- [REQUIREMENT]:
Report each line from the listing that the string "will" appears in.

- [AVAILABLE DATA]:

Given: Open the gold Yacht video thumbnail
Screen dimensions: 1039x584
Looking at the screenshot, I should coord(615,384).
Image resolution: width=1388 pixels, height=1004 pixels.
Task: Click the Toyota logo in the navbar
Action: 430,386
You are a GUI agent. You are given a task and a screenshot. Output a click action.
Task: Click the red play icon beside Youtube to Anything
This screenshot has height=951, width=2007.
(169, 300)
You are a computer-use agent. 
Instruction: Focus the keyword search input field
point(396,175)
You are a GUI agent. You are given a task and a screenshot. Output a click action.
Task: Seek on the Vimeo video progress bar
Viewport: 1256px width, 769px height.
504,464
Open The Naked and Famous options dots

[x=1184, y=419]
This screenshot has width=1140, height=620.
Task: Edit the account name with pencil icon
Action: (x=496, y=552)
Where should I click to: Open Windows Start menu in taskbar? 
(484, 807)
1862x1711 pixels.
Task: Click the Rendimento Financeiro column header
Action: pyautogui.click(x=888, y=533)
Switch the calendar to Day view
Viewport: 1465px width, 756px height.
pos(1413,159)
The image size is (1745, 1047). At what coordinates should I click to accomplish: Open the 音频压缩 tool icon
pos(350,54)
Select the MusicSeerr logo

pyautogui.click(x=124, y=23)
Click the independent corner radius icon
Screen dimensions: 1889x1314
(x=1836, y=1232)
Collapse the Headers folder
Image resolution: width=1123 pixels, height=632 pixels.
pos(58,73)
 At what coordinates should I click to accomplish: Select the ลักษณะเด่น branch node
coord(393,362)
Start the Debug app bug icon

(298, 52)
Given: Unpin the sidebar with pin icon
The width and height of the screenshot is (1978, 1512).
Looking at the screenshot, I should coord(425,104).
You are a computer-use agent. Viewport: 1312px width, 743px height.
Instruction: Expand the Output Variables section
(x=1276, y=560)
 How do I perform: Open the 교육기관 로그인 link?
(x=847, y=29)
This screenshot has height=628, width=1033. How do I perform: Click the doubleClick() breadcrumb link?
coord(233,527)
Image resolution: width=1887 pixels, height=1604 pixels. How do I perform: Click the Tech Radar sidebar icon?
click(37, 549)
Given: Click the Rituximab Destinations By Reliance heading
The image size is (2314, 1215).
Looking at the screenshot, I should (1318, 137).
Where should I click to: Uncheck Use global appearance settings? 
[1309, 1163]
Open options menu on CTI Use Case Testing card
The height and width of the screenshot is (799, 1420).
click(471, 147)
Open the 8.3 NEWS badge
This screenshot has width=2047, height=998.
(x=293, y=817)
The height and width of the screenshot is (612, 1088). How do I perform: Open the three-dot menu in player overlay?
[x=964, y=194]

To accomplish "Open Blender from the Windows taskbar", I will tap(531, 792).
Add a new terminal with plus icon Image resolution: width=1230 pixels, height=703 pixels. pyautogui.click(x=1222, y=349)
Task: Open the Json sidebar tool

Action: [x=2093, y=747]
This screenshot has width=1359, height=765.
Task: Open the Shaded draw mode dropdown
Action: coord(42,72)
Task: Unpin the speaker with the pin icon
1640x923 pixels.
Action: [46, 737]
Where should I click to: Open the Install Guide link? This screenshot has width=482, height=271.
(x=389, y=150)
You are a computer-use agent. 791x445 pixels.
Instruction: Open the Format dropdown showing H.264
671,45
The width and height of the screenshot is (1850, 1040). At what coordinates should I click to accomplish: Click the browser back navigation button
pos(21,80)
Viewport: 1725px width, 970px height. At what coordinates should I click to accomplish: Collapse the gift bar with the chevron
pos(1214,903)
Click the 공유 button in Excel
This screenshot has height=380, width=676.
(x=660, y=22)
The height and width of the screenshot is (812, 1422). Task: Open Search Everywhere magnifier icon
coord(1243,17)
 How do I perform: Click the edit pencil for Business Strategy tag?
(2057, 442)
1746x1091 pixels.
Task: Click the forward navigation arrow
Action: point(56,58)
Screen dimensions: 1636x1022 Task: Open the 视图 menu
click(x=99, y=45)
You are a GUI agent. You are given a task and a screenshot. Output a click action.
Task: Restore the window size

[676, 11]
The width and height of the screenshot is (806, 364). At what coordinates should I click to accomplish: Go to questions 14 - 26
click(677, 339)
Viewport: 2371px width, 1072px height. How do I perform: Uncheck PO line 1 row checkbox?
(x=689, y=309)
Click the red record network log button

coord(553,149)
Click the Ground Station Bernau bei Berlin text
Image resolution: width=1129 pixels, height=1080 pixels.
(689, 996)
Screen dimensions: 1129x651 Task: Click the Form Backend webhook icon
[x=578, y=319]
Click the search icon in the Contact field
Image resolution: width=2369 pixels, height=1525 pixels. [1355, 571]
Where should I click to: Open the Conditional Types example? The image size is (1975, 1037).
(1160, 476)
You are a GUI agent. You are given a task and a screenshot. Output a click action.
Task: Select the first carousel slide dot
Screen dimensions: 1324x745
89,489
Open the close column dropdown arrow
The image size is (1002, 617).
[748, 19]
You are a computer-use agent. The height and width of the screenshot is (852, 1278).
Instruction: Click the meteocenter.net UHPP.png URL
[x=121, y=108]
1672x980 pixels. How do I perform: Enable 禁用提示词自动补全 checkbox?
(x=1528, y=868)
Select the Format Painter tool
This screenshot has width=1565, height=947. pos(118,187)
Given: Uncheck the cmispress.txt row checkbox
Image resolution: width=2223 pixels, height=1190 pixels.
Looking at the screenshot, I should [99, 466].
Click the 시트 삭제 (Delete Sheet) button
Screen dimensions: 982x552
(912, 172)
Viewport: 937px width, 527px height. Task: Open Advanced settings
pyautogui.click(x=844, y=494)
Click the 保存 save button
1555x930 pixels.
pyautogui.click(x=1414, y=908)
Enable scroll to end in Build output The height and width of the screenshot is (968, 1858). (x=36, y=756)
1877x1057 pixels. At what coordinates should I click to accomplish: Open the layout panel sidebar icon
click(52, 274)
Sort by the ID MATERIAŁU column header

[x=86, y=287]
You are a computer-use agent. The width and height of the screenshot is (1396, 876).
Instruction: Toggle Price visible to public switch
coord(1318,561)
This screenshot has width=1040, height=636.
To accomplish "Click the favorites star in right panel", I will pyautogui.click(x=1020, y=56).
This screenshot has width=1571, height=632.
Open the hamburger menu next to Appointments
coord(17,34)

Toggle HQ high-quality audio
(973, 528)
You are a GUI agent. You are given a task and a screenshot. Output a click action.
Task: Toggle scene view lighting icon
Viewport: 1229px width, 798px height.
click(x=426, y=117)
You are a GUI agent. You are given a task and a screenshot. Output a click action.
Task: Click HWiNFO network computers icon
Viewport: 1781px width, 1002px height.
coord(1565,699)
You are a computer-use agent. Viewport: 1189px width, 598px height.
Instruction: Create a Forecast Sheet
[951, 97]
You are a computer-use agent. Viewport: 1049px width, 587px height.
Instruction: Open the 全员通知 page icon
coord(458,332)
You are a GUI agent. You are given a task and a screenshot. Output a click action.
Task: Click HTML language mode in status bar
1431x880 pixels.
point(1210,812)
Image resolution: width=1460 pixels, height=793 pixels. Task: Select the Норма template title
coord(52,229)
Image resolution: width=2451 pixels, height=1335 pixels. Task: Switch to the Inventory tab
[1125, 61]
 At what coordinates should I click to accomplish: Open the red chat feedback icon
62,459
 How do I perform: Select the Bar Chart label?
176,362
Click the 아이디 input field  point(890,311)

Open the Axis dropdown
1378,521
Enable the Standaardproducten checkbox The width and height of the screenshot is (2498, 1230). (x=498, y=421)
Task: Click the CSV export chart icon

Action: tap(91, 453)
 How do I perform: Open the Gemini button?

- [TASK RESPONSE]:
To accomplish "Open Blender from the Windows taskbar", I will tap(531, 792).
To accomplish "Click the favorites star in right panel", I will pyautogui.click(x=1020, y=56).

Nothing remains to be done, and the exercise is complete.